At the 21st annual WBS Quantitative Finance Conference in Palermo (September 2025), several presentations focused on computing autocallable Greeks, highlighting the active research in this space. We contributed a practical, production-ready implementation with concrete cost savings, including a complete open-source methodology.
Conference discussions validated the urgent need for robust solutions for the $104B autocallable market, with participants ranging from major banks, specialized boutiques, and hedge funds, all wrestling with the same Greeks calculation challenges.
The problem
Despite AAD adoption by ~20% of Tier 1 banks, the debate over computing autocallable Greeks remains unsettled. A vocal contingent argues that “AAD doesn’t work for discontinuous payoffs,” while others persist with expensive bump-and-revalue approaches.
Bump-and-revalue leaves you stuck with 10M+ paths for stable correlation Greeks, noisy results OTM, and uncertain bump sizes introducing error rates of up to 10%.
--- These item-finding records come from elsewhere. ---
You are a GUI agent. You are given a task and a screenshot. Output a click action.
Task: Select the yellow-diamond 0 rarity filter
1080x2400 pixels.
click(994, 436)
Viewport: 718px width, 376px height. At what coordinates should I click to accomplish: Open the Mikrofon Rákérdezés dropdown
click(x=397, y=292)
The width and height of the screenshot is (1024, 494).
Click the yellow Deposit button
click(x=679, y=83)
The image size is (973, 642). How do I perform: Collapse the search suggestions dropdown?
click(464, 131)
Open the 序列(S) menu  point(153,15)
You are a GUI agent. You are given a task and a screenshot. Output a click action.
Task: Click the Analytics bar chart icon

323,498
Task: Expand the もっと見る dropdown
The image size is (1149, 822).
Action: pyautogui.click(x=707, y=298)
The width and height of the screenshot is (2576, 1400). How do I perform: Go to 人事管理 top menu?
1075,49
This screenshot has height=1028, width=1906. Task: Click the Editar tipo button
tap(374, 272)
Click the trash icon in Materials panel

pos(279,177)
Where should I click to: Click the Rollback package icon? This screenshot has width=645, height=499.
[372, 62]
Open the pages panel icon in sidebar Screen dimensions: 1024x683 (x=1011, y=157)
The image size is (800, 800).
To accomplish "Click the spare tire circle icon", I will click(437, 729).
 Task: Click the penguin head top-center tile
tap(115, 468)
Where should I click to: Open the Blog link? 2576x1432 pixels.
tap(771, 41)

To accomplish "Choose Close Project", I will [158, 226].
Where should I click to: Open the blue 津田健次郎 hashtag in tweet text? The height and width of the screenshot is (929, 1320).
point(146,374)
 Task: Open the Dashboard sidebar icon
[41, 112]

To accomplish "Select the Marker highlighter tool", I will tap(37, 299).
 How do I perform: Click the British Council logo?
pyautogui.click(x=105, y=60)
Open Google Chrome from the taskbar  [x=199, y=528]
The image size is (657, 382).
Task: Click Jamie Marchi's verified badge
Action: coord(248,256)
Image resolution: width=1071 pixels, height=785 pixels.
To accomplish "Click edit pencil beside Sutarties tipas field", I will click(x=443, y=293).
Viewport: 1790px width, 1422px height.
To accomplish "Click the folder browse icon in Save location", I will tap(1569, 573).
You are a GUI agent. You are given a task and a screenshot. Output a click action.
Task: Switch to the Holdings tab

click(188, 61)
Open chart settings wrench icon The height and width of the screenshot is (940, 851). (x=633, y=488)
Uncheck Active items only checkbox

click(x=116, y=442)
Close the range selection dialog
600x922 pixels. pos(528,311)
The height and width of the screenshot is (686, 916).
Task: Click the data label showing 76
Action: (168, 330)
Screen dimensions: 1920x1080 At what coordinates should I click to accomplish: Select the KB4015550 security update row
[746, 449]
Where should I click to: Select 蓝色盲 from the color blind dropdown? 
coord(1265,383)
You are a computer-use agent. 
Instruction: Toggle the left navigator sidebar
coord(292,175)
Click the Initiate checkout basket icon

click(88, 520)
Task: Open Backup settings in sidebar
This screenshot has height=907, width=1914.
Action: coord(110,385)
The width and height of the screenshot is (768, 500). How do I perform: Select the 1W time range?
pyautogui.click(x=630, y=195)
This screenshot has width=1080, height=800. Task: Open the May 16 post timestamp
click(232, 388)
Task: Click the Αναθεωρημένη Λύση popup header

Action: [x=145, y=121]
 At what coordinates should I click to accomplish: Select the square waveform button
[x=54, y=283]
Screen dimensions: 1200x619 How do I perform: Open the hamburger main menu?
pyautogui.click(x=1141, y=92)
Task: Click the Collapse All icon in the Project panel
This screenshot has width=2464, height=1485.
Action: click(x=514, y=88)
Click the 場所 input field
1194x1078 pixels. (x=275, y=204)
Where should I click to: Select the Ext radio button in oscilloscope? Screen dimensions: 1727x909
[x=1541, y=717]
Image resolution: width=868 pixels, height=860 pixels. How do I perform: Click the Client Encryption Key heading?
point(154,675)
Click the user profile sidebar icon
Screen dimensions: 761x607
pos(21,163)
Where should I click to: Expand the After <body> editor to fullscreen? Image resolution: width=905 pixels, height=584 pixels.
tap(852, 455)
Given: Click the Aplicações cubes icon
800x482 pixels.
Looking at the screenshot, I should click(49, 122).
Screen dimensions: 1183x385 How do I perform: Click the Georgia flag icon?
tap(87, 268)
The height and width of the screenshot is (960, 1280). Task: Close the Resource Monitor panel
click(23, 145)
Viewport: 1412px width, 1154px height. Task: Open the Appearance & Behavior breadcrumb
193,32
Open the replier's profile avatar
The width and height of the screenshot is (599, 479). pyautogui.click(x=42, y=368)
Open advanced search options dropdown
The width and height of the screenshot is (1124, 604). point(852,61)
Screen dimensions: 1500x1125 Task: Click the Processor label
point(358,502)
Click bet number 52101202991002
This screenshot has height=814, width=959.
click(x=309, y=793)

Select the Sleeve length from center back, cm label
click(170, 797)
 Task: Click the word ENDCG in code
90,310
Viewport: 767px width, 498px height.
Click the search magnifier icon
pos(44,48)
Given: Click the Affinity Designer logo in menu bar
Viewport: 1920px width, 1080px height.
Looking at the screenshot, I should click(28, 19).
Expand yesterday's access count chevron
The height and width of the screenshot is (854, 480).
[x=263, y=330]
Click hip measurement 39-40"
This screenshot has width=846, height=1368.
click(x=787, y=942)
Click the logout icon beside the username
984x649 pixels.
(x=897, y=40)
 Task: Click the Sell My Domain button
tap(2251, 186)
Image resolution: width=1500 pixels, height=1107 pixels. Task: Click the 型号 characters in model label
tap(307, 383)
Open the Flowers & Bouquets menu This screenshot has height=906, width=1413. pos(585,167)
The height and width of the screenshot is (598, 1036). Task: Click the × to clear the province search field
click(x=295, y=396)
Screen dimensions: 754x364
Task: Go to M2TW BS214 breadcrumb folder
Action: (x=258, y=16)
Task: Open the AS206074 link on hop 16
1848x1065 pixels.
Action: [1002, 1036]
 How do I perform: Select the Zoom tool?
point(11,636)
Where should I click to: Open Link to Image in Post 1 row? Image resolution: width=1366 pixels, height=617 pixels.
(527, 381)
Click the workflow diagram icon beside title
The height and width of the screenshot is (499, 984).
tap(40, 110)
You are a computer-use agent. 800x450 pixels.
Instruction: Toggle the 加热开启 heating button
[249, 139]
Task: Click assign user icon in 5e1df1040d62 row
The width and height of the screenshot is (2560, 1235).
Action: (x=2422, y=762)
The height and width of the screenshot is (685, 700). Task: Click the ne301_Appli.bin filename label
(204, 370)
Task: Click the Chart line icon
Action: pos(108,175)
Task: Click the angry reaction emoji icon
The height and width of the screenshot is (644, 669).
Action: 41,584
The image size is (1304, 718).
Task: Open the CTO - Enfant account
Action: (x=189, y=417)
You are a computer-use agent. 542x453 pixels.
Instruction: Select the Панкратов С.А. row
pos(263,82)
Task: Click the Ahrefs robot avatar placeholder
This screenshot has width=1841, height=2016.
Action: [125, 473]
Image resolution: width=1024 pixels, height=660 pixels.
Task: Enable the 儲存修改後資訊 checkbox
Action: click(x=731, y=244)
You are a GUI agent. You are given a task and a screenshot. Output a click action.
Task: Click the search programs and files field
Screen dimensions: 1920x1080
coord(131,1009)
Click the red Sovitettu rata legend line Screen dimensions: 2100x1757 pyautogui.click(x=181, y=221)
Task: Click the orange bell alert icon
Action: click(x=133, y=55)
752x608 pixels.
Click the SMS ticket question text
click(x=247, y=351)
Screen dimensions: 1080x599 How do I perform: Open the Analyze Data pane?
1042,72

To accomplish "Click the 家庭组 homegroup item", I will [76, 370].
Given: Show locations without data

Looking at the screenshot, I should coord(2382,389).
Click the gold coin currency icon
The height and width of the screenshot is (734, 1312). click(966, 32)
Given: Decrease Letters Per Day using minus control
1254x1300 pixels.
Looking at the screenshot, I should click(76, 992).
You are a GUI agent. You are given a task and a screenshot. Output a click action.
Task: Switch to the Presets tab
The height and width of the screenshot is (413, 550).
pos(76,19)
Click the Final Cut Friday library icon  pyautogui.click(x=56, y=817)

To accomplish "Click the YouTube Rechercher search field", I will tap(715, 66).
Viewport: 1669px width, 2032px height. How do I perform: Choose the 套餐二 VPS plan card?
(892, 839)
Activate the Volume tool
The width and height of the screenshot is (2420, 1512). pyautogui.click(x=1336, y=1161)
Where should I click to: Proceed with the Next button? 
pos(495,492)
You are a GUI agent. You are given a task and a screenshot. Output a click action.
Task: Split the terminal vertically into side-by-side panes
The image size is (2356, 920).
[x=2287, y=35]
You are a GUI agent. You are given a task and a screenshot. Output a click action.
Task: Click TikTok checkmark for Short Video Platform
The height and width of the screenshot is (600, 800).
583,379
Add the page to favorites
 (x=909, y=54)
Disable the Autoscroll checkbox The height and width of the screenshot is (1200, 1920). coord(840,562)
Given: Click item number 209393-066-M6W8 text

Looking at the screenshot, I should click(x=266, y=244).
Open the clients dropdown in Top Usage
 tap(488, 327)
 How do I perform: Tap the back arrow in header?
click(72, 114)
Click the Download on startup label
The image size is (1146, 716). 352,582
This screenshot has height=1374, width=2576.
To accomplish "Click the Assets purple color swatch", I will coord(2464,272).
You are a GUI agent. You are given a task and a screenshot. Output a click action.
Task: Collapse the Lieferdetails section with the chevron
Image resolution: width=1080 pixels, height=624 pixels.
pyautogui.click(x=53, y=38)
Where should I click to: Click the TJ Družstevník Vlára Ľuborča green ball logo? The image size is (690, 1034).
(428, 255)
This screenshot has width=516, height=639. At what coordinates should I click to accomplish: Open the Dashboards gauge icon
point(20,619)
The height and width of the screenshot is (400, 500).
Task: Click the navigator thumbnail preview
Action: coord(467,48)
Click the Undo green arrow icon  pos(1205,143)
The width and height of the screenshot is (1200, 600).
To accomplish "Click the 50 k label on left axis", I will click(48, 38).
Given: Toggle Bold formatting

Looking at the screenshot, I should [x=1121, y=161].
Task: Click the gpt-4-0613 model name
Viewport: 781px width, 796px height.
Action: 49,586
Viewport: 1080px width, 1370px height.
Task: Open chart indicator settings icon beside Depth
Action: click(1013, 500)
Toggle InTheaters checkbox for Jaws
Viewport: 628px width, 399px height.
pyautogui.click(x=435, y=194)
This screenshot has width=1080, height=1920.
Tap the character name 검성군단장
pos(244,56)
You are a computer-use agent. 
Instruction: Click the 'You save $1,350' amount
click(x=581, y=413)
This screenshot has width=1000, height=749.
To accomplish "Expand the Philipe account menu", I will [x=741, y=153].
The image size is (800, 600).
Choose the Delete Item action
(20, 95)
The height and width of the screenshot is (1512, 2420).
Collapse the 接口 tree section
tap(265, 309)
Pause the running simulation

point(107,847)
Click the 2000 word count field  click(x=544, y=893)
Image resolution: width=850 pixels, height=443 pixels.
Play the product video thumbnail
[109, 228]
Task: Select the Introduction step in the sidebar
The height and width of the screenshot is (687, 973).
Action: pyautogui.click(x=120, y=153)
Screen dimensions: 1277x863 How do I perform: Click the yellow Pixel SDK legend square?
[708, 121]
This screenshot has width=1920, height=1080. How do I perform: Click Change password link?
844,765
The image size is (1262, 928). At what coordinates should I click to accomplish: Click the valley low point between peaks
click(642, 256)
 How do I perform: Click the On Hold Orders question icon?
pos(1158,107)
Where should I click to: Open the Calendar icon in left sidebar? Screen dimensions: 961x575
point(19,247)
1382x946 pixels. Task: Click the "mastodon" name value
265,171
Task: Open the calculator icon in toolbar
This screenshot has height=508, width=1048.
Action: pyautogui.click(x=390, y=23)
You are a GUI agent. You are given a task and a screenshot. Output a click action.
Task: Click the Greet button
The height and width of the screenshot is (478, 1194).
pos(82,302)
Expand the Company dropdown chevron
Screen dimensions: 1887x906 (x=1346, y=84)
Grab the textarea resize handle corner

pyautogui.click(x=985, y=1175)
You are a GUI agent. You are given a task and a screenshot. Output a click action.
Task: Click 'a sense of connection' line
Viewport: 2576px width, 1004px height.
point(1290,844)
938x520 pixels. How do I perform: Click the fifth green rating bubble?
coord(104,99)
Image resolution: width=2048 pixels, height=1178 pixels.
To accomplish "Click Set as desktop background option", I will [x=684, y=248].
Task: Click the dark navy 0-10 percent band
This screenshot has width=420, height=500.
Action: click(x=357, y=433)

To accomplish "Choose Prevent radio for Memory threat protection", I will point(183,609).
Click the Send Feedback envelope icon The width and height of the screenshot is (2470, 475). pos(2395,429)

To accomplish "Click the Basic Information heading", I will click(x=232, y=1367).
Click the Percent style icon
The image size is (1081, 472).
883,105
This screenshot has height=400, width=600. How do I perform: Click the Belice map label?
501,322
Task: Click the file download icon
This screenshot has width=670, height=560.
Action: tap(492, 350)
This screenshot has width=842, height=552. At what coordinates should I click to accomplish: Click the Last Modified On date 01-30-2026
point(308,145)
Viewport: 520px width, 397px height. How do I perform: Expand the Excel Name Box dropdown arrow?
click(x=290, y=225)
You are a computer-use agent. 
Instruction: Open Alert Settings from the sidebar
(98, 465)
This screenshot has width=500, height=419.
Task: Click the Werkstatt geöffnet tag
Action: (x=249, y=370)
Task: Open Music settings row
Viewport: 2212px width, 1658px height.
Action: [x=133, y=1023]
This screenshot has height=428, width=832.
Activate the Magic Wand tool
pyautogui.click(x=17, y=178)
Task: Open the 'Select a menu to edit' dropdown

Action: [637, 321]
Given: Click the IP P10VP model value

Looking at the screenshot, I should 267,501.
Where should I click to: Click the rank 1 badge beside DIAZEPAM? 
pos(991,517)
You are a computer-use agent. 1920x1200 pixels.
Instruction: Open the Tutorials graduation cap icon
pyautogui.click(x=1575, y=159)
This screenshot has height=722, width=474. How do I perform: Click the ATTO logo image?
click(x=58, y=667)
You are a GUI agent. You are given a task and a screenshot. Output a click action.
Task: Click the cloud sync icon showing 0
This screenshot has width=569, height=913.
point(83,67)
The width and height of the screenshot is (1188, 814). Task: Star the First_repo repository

Pathwise AAD on its own requires continuous payoffs, and standard application to digitals yields zero gradients almost everywhere. However, dismissing AAD entirely would mean losing the methodology’s significant efficiency gains.
The solution: Smoothing + AAD
The key insight is that you don’t need to work with the discontinuous payoff directly. Replace Heaviside functions with smooth sigmoid approximations that preserve contract economics:
contLess(a, b, h) =
h = 0: 1{a < b}
h > 0: ½(((b-a)/(0.02h))/√(1+((b-a)/(0.02h))²) + 1)
Properties that matter:
- Area under the smoothed curve ≈ original digital (quantifiable price difference)
- Enables meaningful gradients for AAD
- Tunable parameter for accuracy/stability tradeoff
- Provable convergence as
Three methods benchmarked
We benchmarked on a Phoenix Autocallable (2-asset worst-of, quarterly observations):
| Method | Description | Relative Cost |
|---|---|---|
| Base | No smoothing + finite differences | 1.0× (baseline) |
| Smoothed | Smoothing + finite differences | ~0.5× |
| AADC | Smoothing + AAD | 0.1× (90% reduction) |
The key finding: 1M paths with smoothing + AAD achieves the same accuracy as 10M paths with bump-and-revalue. That’s a 90% reduction in computational cost.
Correlation Greeks — traditionally the noisiest and most expensive — become stable at a fraction of the cost.
Open source
Complete C++ implementation available at github.com/matlogica/QuantBench.
Presented at WBS Quantitative Finance Conference, Palermo, September 2025. Implemented using AADC, a commercial adjoint AD compiler (matlogica.com).
Frequently Asked Questions
How does AAD work for autocallable Greeks?
By combining mathematical smoothing with Automatic Adjoint Differentiation, we achieve 90% computational cost reduction while maintaining accuracy for autocallable structured products. Smoothing replaces Heaviside functions with sigmoid approximations that preserve contract economics and enable meaningful AAD gradients.
What is the performance improvement with smoothing + AAD?
1M paths with smoothing+AAD achieves comparable or better accuracy than 10M paths using traditional bump-and-revalue methods, representing a 90% reduction in computational cost and orders of magnitude improvement in efficiency.
Can AAD handle discontinuous payoffs like autocallables?
Standard pathwise AAD cannot directly handle discontinuous payoffs (yields zero gradients). However, by applying mathematical smoothing to convert digitals into smooth sigmoid approximations, AAD becomes highly effective while maintaining accuracy and enabling massive computational savings.
How do you validate that smoothed payoffs converge correctly?
The area difference between smoothed and actual digital is mathematically quantifiable. Convoluting with the density function gives measurable price deviation. In practice, relative error is small for material payoffs and negligible when digital value itself is small.